Task description
Copy out each line below containing "agent".

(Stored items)
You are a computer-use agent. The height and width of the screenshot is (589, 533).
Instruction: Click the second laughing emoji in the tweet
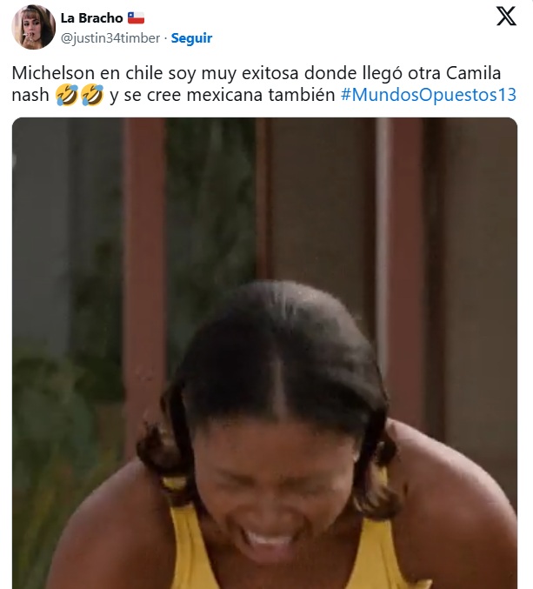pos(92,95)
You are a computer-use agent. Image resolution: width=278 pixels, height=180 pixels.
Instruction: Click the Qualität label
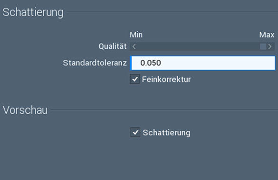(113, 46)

Output for this exercise
You are a computer-use agent. The height and width of the screenshot is (589, 533).
You are a computer-use agent. Image resolution: width=278 pixels, height=180 pixels.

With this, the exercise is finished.